Satan will use this to hurt your heart by tempting you to think that getting married to the person you like is the victory and not getting married to the person you like is a failure. This is bad thinking though. Rather, a healthy way to handle your feelings in singleness towards other singles is to see clarity as the victory.
If you like someone and it becomes clear you two will not be in a relationship one day, that is a victory because you now have clarity. If you date someone because you are wondering if you two should get married one day, but then you break up, this is a victory because you now know you are not meant to get married. And if you date someone and do realize you two should get married, that is a victory because now you have clarity.
But Satan wants you to see everything as a failure if you don’t marry someone because this will tempt you to try to date and marry people God doesn’t want you with. Don’t try to win someone at all cost just because you like them. Rather, only try to be with someone if you know God wants you with them.
Follow Jesus and seek to live for him always, “And whatever you do, in word or deed, do everything in the name of the Lord Jesus, giving thanks to God the Father through him” (Colossians 3:17).
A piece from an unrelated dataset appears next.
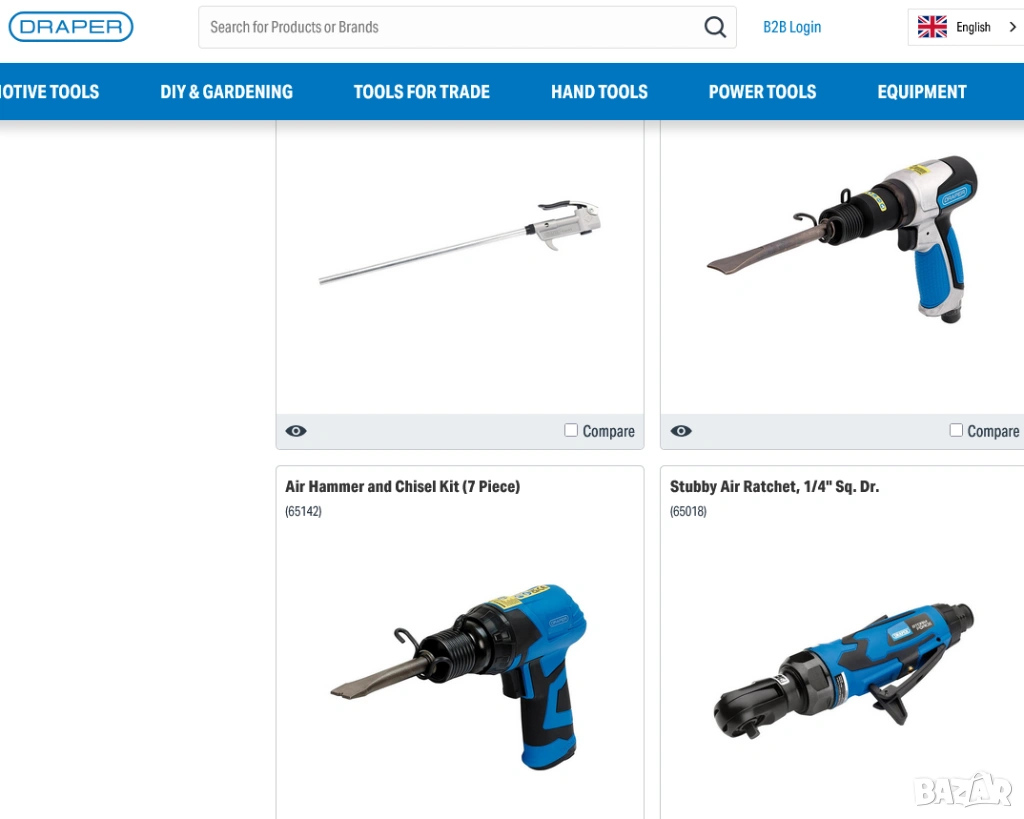Click the stubby air ratchet image
The height and width of the screenshot is (819, 1024).
pos(843,671)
4. Satan Will Tempt You to Be Impatient or Too Passive When You Like Someone
Liking someone can be a challenge because it’s so easy to act too soon or to not act soon enough.
If you are impatient, you might end up getting hurt and not guarding your heart enough (Proverbs 4:23). You might end up making things awkward by professing your feelings too soon when if you just waited God would have made it clear this person did not like you like that. Or impatience might lead you to get involved with someone that tempts you into sin and who God would have warned you about if you would have taken your time and went slower.
On the other hand, if you are too passive, you might waste years wondering if you will end up with this person. If you were more proactive and less fearful (2 Timothy 1:7), however, and did something that clearly expressed your interest in this person, you would then find out if the feelings were mutual must faster. If they reject you, you would not need to waste years wondering if you two were meant to be. And if they don’t reject you, you won’t have to waste years of confusion when you two could already be together right now. Passivity can cause you to miss a great relationship God has for you.
Either way, Satan wants you to be impatient or too passive when you like someone. He does not want you to be walking with God, seeking to be both biblically patient and biblically bold when the time is right.